Personal information
- Date of birth: 29 September 2002 (age 23)
- Place of birth: Steenderen, Netherlands
- Height: 1.87 m (6 ft 2 in)
- Position: Centre-back

Team information
- Current team: Manchego Ciudad Real

Youth career
- SV Steenderen
- FC Zutphen
- 2012–2019: De Graafschap

Senior career*
- Years: Team / Apps / (Gls)
- 2019–2023: De Graafschap / 13 / (0)
- 2022–2023: → TOP Oss (loan) / 25 / (0)
- 2023–: Manchego Ciudad Real / 16 / (2)

= Milan Hilderink =

Dutch footballer (born 2002)

Milan Hilderink (born 29 September 2002) is a Dutch professional footballer who plays as a centre-back for Spanish club Manchego Ciudad Real.

==Club career==

In 2019, Hilderink signed a two-year professional contract with De Graafschap.
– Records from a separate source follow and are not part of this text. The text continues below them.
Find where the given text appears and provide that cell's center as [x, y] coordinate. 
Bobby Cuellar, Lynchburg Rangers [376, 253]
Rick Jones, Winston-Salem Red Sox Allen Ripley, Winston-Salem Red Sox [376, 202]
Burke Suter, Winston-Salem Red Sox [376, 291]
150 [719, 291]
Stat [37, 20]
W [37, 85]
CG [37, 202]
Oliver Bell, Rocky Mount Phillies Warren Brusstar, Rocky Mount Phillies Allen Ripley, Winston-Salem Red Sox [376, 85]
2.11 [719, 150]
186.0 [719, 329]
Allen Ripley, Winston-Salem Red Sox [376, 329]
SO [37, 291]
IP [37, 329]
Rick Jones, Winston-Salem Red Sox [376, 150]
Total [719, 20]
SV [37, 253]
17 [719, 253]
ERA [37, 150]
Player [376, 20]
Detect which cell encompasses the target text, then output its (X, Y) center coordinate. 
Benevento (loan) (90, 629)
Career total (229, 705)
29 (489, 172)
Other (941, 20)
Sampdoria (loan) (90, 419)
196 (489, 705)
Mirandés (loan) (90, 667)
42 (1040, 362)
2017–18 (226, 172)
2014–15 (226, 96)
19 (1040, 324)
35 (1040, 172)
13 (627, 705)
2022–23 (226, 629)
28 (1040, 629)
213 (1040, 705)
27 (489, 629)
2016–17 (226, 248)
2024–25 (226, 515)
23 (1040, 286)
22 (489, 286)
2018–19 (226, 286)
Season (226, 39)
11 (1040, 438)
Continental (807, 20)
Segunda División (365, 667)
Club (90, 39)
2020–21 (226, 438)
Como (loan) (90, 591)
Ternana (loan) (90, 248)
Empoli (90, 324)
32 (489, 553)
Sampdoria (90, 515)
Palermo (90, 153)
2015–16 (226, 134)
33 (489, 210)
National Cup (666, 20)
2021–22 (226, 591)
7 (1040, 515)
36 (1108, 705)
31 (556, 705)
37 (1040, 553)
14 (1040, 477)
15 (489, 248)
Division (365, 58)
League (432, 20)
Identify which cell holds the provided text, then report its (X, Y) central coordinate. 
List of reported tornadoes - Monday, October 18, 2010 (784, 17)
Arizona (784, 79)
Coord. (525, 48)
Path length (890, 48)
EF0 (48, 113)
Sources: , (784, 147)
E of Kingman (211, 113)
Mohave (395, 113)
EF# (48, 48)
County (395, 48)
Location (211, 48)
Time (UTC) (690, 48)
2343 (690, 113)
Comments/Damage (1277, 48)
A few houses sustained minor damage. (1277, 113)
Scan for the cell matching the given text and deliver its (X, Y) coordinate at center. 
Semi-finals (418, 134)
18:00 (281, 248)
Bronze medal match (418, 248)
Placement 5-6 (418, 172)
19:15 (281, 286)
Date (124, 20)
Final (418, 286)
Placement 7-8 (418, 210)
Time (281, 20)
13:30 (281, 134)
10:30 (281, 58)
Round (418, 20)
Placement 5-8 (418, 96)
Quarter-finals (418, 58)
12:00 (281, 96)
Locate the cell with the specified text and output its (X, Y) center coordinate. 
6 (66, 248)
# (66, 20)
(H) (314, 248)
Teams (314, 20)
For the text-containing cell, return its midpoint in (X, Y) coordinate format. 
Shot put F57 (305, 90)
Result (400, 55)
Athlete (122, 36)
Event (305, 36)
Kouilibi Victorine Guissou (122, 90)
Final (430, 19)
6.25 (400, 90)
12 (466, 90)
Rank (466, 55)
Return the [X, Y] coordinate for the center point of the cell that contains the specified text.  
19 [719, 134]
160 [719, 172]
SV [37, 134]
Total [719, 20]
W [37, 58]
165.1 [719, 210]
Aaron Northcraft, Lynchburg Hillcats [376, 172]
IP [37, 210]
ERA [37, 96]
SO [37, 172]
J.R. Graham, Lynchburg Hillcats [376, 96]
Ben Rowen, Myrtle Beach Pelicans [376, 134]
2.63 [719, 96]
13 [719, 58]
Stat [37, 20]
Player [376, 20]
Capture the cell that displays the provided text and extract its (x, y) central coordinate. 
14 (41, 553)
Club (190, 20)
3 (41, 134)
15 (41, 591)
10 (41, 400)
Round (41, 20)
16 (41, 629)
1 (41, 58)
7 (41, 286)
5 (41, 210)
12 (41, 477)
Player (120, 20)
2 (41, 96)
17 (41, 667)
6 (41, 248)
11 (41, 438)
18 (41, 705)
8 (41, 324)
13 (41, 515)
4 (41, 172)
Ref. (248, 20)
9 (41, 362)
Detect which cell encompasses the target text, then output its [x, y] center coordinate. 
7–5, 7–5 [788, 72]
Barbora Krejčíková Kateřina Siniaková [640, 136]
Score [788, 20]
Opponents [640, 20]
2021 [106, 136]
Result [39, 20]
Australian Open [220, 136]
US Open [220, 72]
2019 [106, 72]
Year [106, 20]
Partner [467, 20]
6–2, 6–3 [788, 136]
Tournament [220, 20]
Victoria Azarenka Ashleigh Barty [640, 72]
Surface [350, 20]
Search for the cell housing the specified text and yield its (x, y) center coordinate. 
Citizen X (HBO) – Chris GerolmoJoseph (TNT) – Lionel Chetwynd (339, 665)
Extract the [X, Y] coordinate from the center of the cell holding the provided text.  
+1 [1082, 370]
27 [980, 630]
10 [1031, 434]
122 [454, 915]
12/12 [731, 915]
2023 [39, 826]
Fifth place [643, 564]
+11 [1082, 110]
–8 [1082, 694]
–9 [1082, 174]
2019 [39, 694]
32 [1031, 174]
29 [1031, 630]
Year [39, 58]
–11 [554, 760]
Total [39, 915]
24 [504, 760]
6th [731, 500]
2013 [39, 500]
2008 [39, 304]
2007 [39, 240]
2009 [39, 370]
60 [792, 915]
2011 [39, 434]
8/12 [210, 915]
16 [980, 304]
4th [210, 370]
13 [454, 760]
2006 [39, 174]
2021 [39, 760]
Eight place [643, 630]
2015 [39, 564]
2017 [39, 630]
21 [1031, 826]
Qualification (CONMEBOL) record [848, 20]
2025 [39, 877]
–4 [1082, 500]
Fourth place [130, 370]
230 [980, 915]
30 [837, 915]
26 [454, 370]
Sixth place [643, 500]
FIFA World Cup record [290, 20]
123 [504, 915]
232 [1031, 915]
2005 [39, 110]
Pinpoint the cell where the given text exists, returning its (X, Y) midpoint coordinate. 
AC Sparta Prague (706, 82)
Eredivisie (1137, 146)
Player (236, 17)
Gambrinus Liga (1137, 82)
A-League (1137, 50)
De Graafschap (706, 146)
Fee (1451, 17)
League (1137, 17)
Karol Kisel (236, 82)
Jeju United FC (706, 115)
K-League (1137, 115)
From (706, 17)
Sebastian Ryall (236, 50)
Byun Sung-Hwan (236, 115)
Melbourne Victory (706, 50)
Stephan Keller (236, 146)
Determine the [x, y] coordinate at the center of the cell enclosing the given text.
He made his professional debut on 23 August 2019 in the match against FC Volendam after replacing Gregor Breinburg in the 83rd minute.

Hilderink signed another contract extension in August 2021, keeping him part of De Graafschap until 2023.

On 21 June 2022, Hilderink was sent on a one-season loan to league rivals TOP Oss.

On 15 July 2023, Hilderink signed with Manchego Ciudad Real in the Spanish fourth-tier Segunda Federación.